BGH, Beschluss vom 17.02.2015 - VIII ZR 236/14
Fundstelle
openJur 2015, 8785
  • Rkr:
Tenor

Der Senat beabsichtigt, die Revision der Klägerin durch einstimmigen Beschluss gemäß § 552a ZPO zurückzuweisen.

Gründe

1. Der Beklagte ist seit dem Jahr 2007 Mieter einer Wohnung der Klägerin in Berlin. Die monatliche Miete betrug ab März 2010 378 € (inklusive einer Nebenkostenvorauszahlung von 98 €). Im März 2010 zahlte der Beklagte einen Teilbetrag von 143,38 € nicht. Mit Bescheid vom 30. August 2012 teilte das Jobcenter dem Beklagten mit, dass die Miete ab 1. Oktober 2012 übernommen und direkt an die Klägerin überwiesen werde. Für die Monate November und Dezember 2012 unterblieb die Überweisung des Jobcenters versehentlich. Dies erfuhr der Beklagte erst durch die ihm am 6. Dezember zugegangene fristlose und hilfsweise ordentliche Kündigung vom 5. Dezember 2012. In der dem Beklagten am 20. Februar 2013 zugestellten Klagschrift vom 23. Dezember 2012 wiederholte die Klägerin die Kündigung wegen derselben Rückstände, nämlich der Mieten für die Monate November und Dezember sowie den ausstehenden Teilbetrag aus dem Monat März 2010.

Das Jobcenter überwies die Mieten für November 2012 bis Januar 2013 Mitte Januar 2013; auf den Rückstand aus dem Monat März 2010 zahlte der Beklagte am 31. Januar 2013 100 €.

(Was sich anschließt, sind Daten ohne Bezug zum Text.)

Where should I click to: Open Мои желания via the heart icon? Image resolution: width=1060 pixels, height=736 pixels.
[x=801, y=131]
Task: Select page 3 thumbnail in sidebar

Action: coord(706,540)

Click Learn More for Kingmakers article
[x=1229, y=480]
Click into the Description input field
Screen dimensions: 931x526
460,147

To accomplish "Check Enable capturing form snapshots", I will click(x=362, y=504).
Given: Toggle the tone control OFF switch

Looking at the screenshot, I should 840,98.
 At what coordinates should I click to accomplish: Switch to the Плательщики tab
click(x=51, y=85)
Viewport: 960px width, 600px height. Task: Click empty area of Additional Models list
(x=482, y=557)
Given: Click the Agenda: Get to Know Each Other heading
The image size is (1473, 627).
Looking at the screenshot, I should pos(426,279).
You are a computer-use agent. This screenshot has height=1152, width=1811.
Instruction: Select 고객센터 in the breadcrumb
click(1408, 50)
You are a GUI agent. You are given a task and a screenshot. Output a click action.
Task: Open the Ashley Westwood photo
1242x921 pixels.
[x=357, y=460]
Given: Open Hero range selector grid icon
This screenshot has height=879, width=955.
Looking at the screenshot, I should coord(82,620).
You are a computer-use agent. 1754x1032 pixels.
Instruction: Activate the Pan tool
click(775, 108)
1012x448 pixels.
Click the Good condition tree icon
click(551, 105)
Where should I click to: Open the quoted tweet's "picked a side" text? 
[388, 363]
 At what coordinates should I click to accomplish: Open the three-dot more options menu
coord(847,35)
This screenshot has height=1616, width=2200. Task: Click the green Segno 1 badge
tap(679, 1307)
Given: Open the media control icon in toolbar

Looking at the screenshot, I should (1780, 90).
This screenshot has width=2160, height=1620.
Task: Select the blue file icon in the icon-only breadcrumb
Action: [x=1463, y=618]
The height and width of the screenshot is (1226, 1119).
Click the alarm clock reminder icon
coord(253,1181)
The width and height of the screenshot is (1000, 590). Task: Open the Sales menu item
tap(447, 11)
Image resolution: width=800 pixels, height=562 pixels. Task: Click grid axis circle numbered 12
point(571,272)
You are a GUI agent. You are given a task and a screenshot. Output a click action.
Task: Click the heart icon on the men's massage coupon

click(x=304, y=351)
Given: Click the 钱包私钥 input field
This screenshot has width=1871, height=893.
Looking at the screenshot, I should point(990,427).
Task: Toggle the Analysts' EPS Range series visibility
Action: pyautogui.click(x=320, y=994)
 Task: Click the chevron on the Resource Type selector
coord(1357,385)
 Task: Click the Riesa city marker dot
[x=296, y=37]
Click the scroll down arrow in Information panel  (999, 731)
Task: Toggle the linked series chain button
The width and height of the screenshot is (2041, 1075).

2. Es besteht kein Grund für die Zulassung der Revision. Das Berufungsgericht hat die Revision - beschränkt auf die Kündigungen vom 6. und 23. Dezember 2012 - mit Rücksicht auf die Frage zugelassen, welche Auswirkungen das Ausbleiben einer vom Jobcenter für den Mieter zu erbringende Transferleistung auf den Zahlungsverzug des Mieters hat. Diese Frage rechtfertigt die Revision nicht (mehr). Wie der Senat nach Erlass des Berufungsurteils entschieden hat, lässt der Umstand, dass der Schuldner (Mieter) auf behördliche Transferleistungen angewiesen ist, das von ihm nach allgemeinen Grundsätzen zu tragende Risiko eines unverschuldeten Geldmangels nicht entfallen (Senatsurteil vom 4. Februar 2015 - VIII ZR 175/14, zur Veröffentlichung bestimmt).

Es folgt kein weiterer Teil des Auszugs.